An aircraft owner, mortgagee or lessor cannot apply for the deregistration of the aircraft without being in possession of a recorded IDERA or PoA issued in their regard by the registrant and without following the steps as outlined in 2.8.1 Deregistering Aircraft in this Jurisdiction.

See 2.8.1 Deregistering Aircraft in this Jurisdiction and 2.8.2 Lessee’s/Operator’s Consent.

The deregistration process should be swift if the lessor produces the documents outlined previously, the lessee co-operates with the lessor and the authorities and there are no registered interests on the aircraft in question.

The Authority provides advance assurances to an aircraft owner, mortgagee or lessor as to the prompt deregistration of the aircraft on the IDERA itself wherein the Authority, by countersigning the IDERA, confirms that the Authorised Party, or Certified Designee as the case may be, may procure the deregistration of the aircraft from the Register on written demand without the consent of the registrant and that, upon such demand, the authorities in Malta shall co-operate with the Authorised Party, or Certified Designee as the case may be, with a view to the speedy completion of such action.

A fee of EUR50 is payable on application for deregistration.

A PoA will be recognised and there are no specific formalities required for its validity except that it is issued by the registrant of the aircraft and that there is no other IDERA or PoA registered in the Register. For a PoA to be enforceable against a domestic party, it must be submitted to the Director General so that its details and the details of any delegate under the said PoA are recorded in the Register. It is also advisable for it to be translated, certified, notarised, legalised if executed outside of Malta and if drawn up in a language which is not English or Maltese.

Proof of identity of the person empowered under such PoA together with proof that it was signed by the registrant or the person duly authorised to represent them, as well as supporting documents to the satisfaction of the Director General that all registered international interests ranking in priority to the Authorised Party have been discharged or that the holders of such interests have consented to the deregistration and export of the aircraft.

A PoA does not have to be governed by the Laws of Malta.

A PoA is granted by way of security.
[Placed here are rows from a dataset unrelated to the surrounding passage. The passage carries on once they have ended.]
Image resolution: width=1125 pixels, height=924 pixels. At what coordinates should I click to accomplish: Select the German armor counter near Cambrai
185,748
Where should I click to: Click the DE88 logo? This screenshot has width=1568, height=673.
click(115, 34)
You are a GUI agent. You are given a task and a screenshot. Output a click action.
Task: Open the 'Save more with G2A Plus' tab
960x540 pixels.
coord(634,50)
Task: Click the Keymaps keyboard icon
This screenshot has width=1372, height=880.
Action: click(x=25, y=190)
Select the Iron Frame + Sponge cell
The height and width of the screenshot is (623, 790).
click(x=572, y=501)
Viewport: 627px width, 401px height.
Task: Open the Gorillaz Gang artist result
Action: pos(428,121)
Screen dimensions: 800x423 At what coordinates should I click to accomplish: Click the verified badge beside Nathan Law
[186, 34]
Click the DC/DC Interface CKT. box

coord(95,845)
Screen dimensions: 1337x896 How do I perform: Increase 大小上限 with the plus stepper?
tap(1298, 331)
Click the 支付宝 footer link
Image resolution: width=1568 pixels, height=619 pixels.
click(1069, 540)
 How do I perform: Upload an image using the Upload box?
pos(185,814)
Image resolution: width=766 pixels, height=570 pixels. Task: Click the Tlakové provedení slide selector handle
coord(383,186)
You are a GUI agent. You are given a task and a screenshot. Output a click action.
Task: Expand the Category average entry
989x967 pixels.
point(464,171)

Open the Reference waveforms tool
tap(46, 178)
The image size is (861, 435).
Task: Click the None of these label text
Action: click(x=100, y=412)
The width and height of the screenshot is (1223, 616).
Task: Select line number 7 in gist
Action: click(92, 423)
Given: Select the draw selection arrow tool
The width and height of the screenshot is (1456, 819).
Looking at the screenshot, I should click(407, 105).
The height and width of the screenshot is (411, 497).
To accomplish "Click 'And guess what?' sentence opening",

Thus, if expressed to be irrevocable, it cannot be revoked by the grantor without the consent of the person in whose favour the POA is issued.

Without the Lessee’s Consent

An aircraft owner, mortgagee or lessor may export the aircraft only if such owner, mortgagee or lessor is in a possession of and presents a registered and valid IDERA or PoA issued in their favour by the registrant of the aircraft and the necessary steps outlined in 2.8.1 Deregistering Aircraft in this Jurisdiction have been followed. 

Without the Owner’s or Lessor’s Consent

If empowered by the mortgage deed, a mortgagee can procure the export of the aircraft without requiring consent of the mortgagor or lessor.

Steps at the Time of Negotiating the Lease or Mortgage

An IDERA and/or PoA should be issued in favour of the owner, mortgagee or lessor, as a condition precedent to the lease.

Physical Location of Asset

There should be no need for the asset to be physically located in Malta at the time of deregistration. However, with regards exporting the aircraft, the Act defines the word “export” as the export and physical transfer of an aircraft from the territory of Malta.

No aircraft export permits/licences are needed to export an aircraft from Malta. However, transporting an aircraft out of Malta will be subject to certain authorisations to fly.

A nominal fee will be charged where a permit to fly or export conformity statement is required to be issued by the Authority.

There should be no significant practical issues that an aircraft owner or mortgagee or lessor should be aware of in respect of the deregistration of aircraft in Malta. Proof of removal of registration marks must be provided to the Authority.

The primary law and statutory regime in Malta governing restructurings, reorganisations, insolvencies and liquidation with regards a lessee incorporated in Malta is the Companies Act (CA) and the regulations made thereunder.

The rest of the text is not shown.